Question

A thin copper wire of $l$ length increases in length by $1\%$ when heated from $0^\circ {\text{C}}$ to $100^\circ {\text{C}}$, if a thin copper plate of area $2l \times l$ is heated from $0^\circ {\text{C}}$ to $100^\circ {\text{C}}$, the percentage increase in its area will be.
A) $1\%$
B) $2\%$
C) $3\%$
D) $4\%$

Answer 1

In this question, use the concept of the coefficient of the thermal expansion of the material that is when a solid material is heated or cooled, then the length of that object increases or decreases which depends on the coefficient of thermal expansion of the material.

Complete step by step answer:
As we know that in the Linear thermal expansion, when a solid material heated or cooled, then the change in length of solid material depends on the coefficient of thermal expansion of the material, the temperature difference, and the initial length of the object that is,
$\Delta L = \alpha L\Delta T$
Here, $\alpha$ is the thermal expansion of the solid material, $L$is the original length of the solid material, and $\Delta T$ is the change in temperature of the material.
Now we calculate the change in temperature of the copper wire when heated.
$\Delta T = 100\;^\circ {\text{C}} - 0\;^\circ {\text{C}} \\\ \Rightarrow \Delta T = 100\;^\circ {\text{C}} \\\$
So, the change in the temperature is $100\;^\circ {\text{C}}$.
Now, we substitute the value of the change in the length of the wire that is $\dfrac{{\Delta L}}{L} = \dfrac{1}{{100}}$ and the value of the change in the temperature in the thermal expansion expression to calculate the coefficient of thermal expansion of the material as,
$\Delta L = \alpha L\left( {100} \right)$
Rearrange the equation as,
$\Rightarrow \dfrac{{\Delta L}}{L} = \alpha 100$
we substitute the value of the change in the length of the wire that is $\dfrac{{\Delta L}}{L} = \dfrac{1}{{100}}$ as,
$\Rightarrow \dfrac{1}{{100}} = \alpha 100$
After calculation we get,
$\Rightarrow \alpha = {10^{ - 4}}\,{^\circ C}$
So, the value of the coefficient of thermal expansion is ${10^{ - 4}}\,{^\circ C}$.
In Area Thermal Expansion, when a solid material heated or cooled, then the change in the area of solid material is,
$\Delta A = \beta A\Delta T$
Here, $\beta$ is the thermal expansion of the solid material, $A$is the original area of the solid material, and $\Delta T$ is the change in temperature of the material.
As we know that the plate will expand in two directions when heated.

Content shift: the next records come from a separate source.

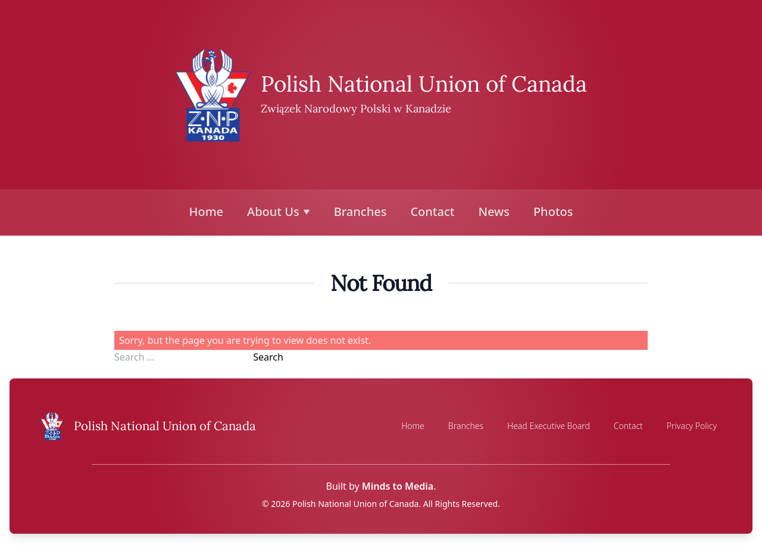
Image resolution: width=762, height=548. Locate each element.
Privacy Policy (692, 425)
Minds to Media (397, 486)
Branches (360, 211)
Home (206, 211)
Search (268, 357)
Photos (553, 211)
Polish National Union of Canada (424, 84)
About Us (278, 211)
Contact (432, 211)
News (493, 211)
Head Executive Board (548, 425)
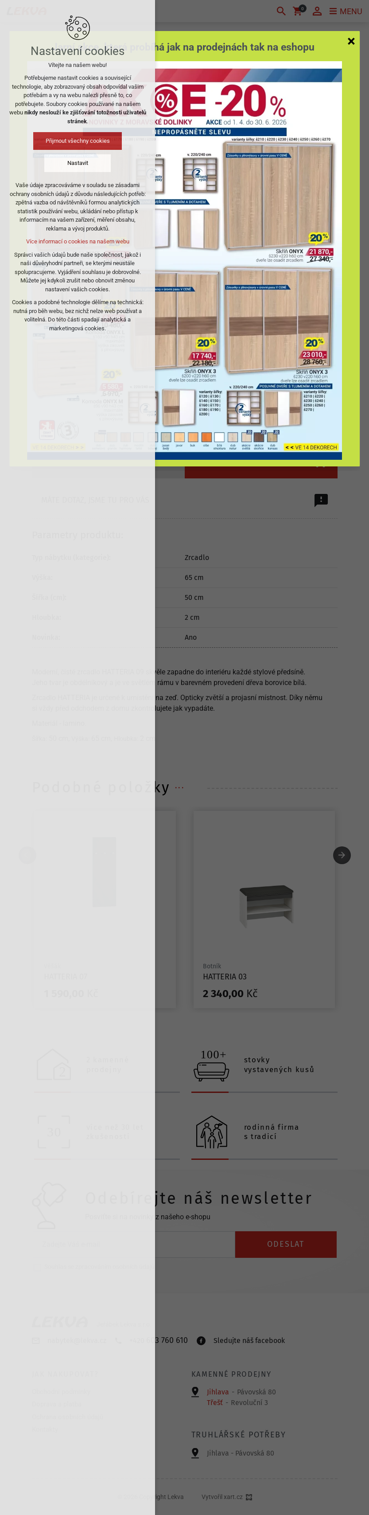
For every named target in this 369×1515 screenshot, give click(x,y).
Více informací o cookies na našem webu (77, 241)
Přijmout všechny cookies (78, 140)
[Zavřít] (351, 40)
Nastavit (77, 163)
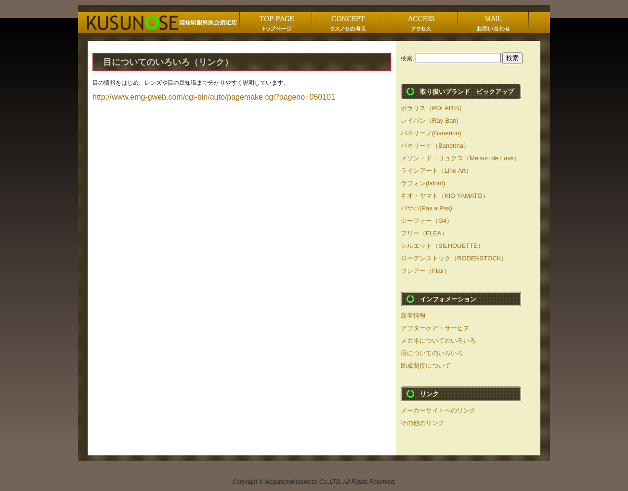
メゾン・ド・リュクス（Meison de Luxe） (460, 158)
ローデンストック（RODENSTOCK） (454, 258)
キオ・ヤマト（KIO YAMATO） (445, 195)
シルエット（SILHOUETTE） (442, 245)
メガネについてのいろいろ (438, 340)
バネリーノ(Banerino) (431, 133)
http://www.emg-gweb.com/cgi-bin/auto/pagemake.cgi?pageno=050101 (213, 97)
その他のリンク (423, 422)
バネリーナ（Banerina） (435, 145)
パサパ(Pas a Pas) (426, 208)
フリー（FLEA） (424, 233)
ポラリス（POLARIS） (433, 108)
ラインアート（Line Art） (436, 170)
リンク (429, 394)
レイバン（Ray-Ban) (429, 120)
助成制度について (426, 365)
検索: (407, 58)
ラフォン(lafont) (423, 183)
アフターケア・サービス (435, 328)
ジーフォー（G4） (427, 220)
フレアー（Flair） (425, 270)
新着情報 (413, 315)
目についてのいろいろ (432, 353)
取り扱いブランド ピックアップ (467, 91)
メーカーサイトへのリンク (438, 410)
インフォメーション (448, 299)
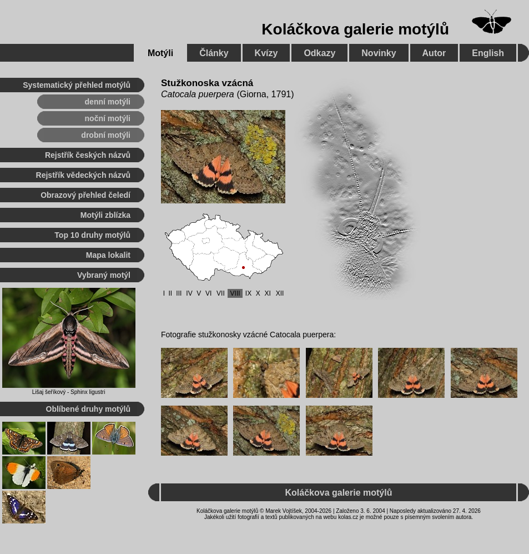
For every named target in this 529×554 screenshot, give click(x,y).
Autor (434, 53)
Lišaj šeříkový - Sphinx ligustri (68, 392)
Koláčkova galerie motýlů (355, 29)
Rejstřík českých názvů (87, 155)
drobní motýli (105, 135)
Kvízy (266, 53)
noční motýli (107, 118)
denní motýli (107, 101)
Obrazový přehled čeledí (85, 195)
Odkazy (319, 53)
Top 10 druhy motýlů (92, 235)
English (488, 53)
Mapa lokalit (108, 255)
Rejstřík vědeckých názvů (83, 175)
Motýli (160, 53)
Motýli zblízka (105, 215)
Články (213, 53)
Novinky (378, 53)
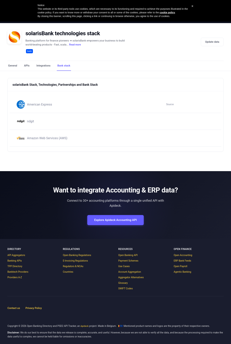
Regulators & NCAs (73, 266)
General (12, 65)
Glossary (123, 283)
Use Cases (124, 266)
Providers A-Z (14, 277)
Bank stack (63, 65)
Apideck (85, 326)
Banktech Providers (17, 271)
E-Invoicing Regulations (75, 260)
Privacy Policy (33, 308)
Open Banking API (128, 255)
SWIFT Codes (125, 288)
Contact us (13, 308)
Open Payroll (180, 266)
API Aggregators (16, 255)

So, $\beta = 2\alpha$
Now, we substitute the value of the thermal expansion in the above formula as,
$\Delta A = 2\alpha A\Delta T$
Now, we rearrange the above expression as,
$\Rightarrow \dfrac{{\Delta A}}{A} = 2\alpha \Delta T$
Now, we substitute ${10^{ - 4}}$ for $\alpha$ and $100$ for $\Delta T$ in the above equation to find the percentage increase in the area of the plate as,
$\Rightarrow \dfrac{{\Delta A}}{A} = 2\left( {{{10}^{ - 4}}} \right)100$
After simplification we get,
$\Rightarrow \dfrac{{\Delta A}}{A} = 0.02$
In the percentage form we get,
$\therefore \dfrac{{\Delta A}}{A} = 2\%$

$\therefore$ The percentage increases in the area of the plate is $2\%$. Hence, option (B) is correct.

Note:
When a solid material wire is heated or cooled, then the length of the wire increases or decreases which depends on the coefficient of thermal expansion of the material. The increase or decrease in the length of wire depends on the change in temperature and the coefficient of thermal expansion of the material of the wire.